I don't see where pp slammed KiPP - the message is that something like that should be accessible to students with less parental support |
|
The goal is wrong.
The achievement gap can not be closed, it can only be narrowed. And it can't be narrowed by schools alone. Too much depends on outside forces that schools can't control. So the City and the Schools need to decide together on a plan and implement it. |
Right, but this idea involves no bold plans and no heroes and no fast turnaround, so DC will never go for it. |
Maybe not slammed but dismissed it out of hand by saying that it attracts motivated students. Extended school days and Saturday school probably needs to be part of the solution and, to her credit, Chancellor has been trying to implement that for the last few years. But the WTU and higher SES parents are making it very difficult, if not impossible. |
It is not politically palatable to say we can't fix this problem. Headstart was supposed to be the great equalizer, but it wasn't. Because by the time the child gets to preschool,much of the damage is irreparable. [url] http://literacy.rice.edu/thirty-million-word-gap[/url] The finding that children living in poverty hear fewer than a third of the words heard by children from higher-income families has significant implications in the long run. When extrapolated to the words heard by a child within the first four years of their life these results reveal a 30 million word difference. That is, a child from a high-income family will experience 30 million more words within the first four years of life than a child from a low-income family. This gap does nothing but grow as the years progress, ensuring slow growth for children who are economically disadvantaged and accelerated growth for those from more privileged backgrounds. In addition to a lack of exposure to these 30 million words, the words a child from a low-income family has typically mastered are often negative directives, meaning words of discouragement. The ratios of encouraging versus discouraging feedback found within the study, when extrapolated, evidences that by age four, the average child from a family on welfare will hear 125,000 more words of discouragement than encouragement. When compared to the 560,000 more words of praise as opposed to discouragement that a child from a high-income family will receive, this disparity is extraordinarily vast. The established connection between what a parent says and what a child learns has more severe implications than previously anticipated.

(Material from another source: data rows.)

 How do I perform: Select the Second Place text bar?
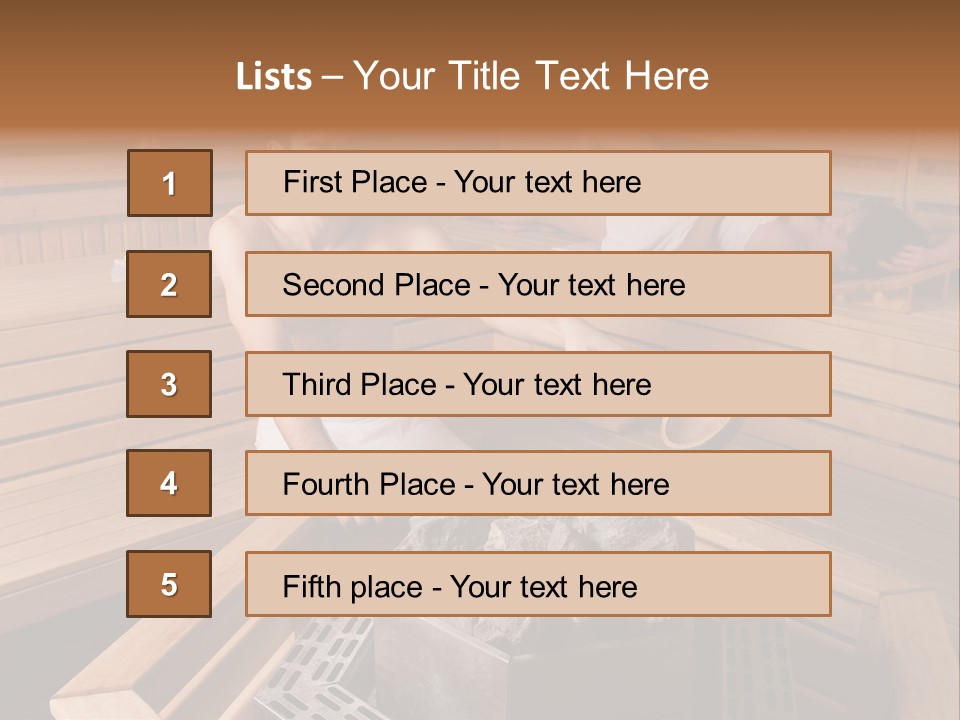(538, 284)
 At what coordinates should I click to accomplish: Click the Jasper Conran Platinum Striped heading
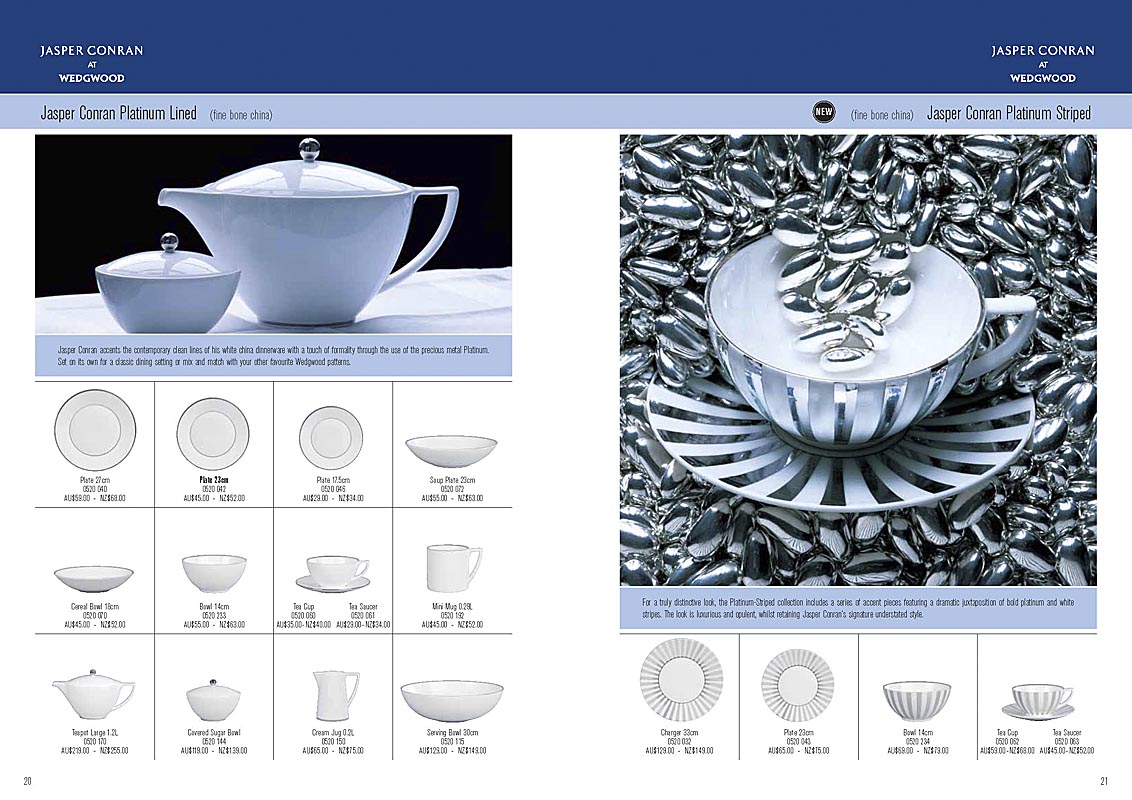tap(1008, 113)
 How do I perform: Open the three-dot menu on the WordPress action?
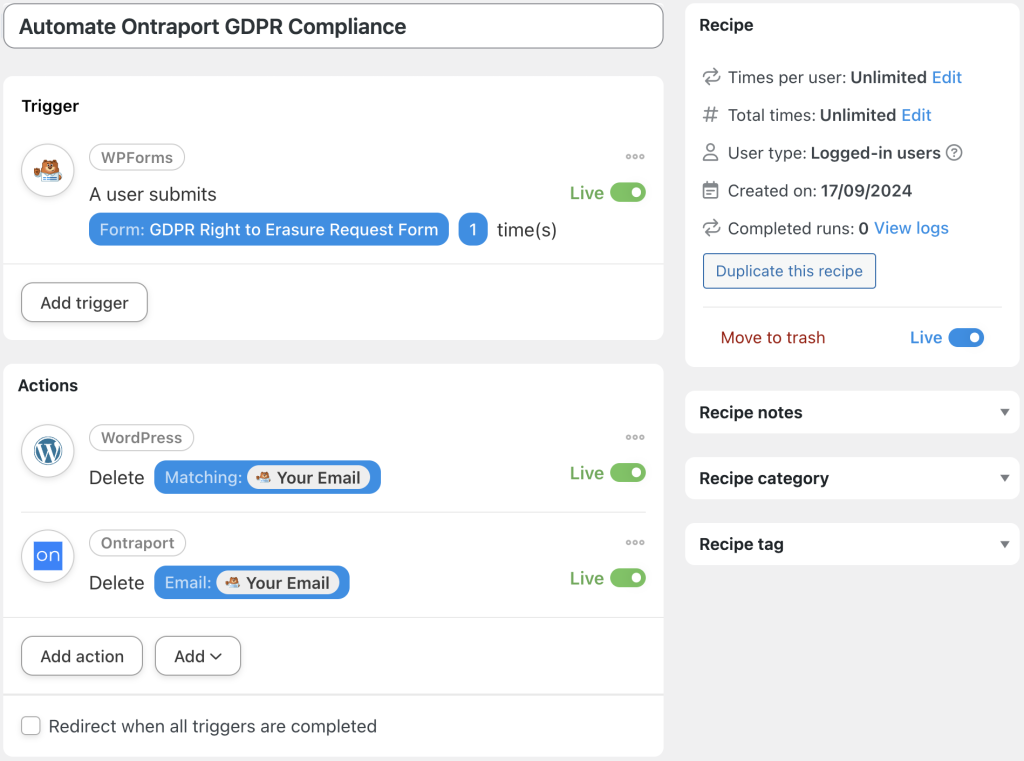[635, 436]
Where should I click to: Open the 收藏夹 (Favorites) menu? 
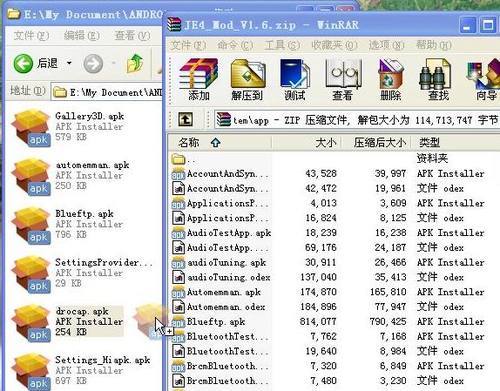[x=334, y=45]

Though Hart and Risley are quick to indicate that each child received no shortage of love and care, the immense differences in communication styles found along socio-economic lines are of far greater consequence than any parent could have imagined. The resulting disparities in vocabulary growth and language development are of great concern and prove the home does truly hold the key to early childhood success. |
| I'm intrigued by the SEED PCS model of school week boarding school in Ward 7. How are they doing? Is the school academically/socially/emotionally successful and is the model economically viable? |
|
@9:24:
I'm familiar with this research. I'm also from a background not too different from many of these kids (as in, I'm black and my family was more or less middle-class, but I went to school with many kids from poor and working class backgrounds, who lived in housing projects, etc.). I think the question now is what do we do in the way of enrichment for these students? We can't simply throw up our hands--the costs to society are too high and personally, I can't stomach the wasted potential. Also, is there the political will to make the type of investment that can have real impact, not just lip service? I don't know how expensive such a program would be--but I like what little I've heard about Geoffrey Canada's program up in Harlem. It's not without its own problems (high teacher turnover, etc.), but the early data are encouraging, IMO. I particularly like the idea of the Baby College for parents of children ages 0-3: https://en.wikipedia.org/wiki/Harlem_Children%27s_Zone |
SEED students did really well on PARCC ELA - not as well on math. http://www.dcpcsb.org/sites/default/files/report/PARCC%20HS%20All%20School%20Rates%20%20(1).pdf |
http://www.dcpcsb.org/sites/default/files/report/PARCC%20HS%20All%20School%20Rates%20%20(1).pdf |
Can't get the link to work but it's google-able "SEED PCS PARCC" |
Correct, and though it is a difficult problem, with no easy answers, the first step is to fire all the DCPS admin who came in as saviors of public education seeking glory, fame and high income for themselves. All they have achieved is the high income -- and a trail of hubris and defeat. What really irks me is all the lost time (and kids' education) spent chasing the reformers' self-aggrandizing dream: their master plan of assessing and firing teachers as the solution to DC's education problems. |
I don't know anything about DC Prep, although many of the points are the same, such as transportation barriers. My point wasn't to criticize the successful charter schools -- it's great that they provide opportunities for their families -- but to say that it's not as simple as complaining that dcps isn't doing the same thing. Poor dcps students look different from poor charter school students and need different things. |
|
Sort of. Poor charter students tend to have slightly more able and motivated parents, or grandparents, than poor DCPS students. Mostly they simply have access to a better school their families get them to easily. The difference isn't enormous.
|
I think one of the District education leaders' biggest mistakes is this idea that every "solution" must be applied across the board. Higher SES parents (like me) are against an extended school day and Saturday school for my children because they do not need it. Their school is already succeeding in providing what they are supposed to in terms of academic education in the time that we already entrust with them. What my children need after 3:15 and on the weekends is the quality, enrichment time they get with their family by preparing and eating meals together while talking about our day, going over homework, going on trips, visiting museums, doing chores to learn responsibility, etc. Extending the school day (year or week) might be a great solution for at-risk children whose home life challenges are immense and every hour away from that environment is a plus. But I certainly do not trust that DCPS would take additional hours of my child's life and do more with it than my husband and I would already do. We have to recognize that solutions can't be one size fits all, they need to take into account what problems they are actually trying to solve. |
|
+1000. DCPS' seriously hackneyed enthusiasm for one-size-fits-all solutions is a real problem.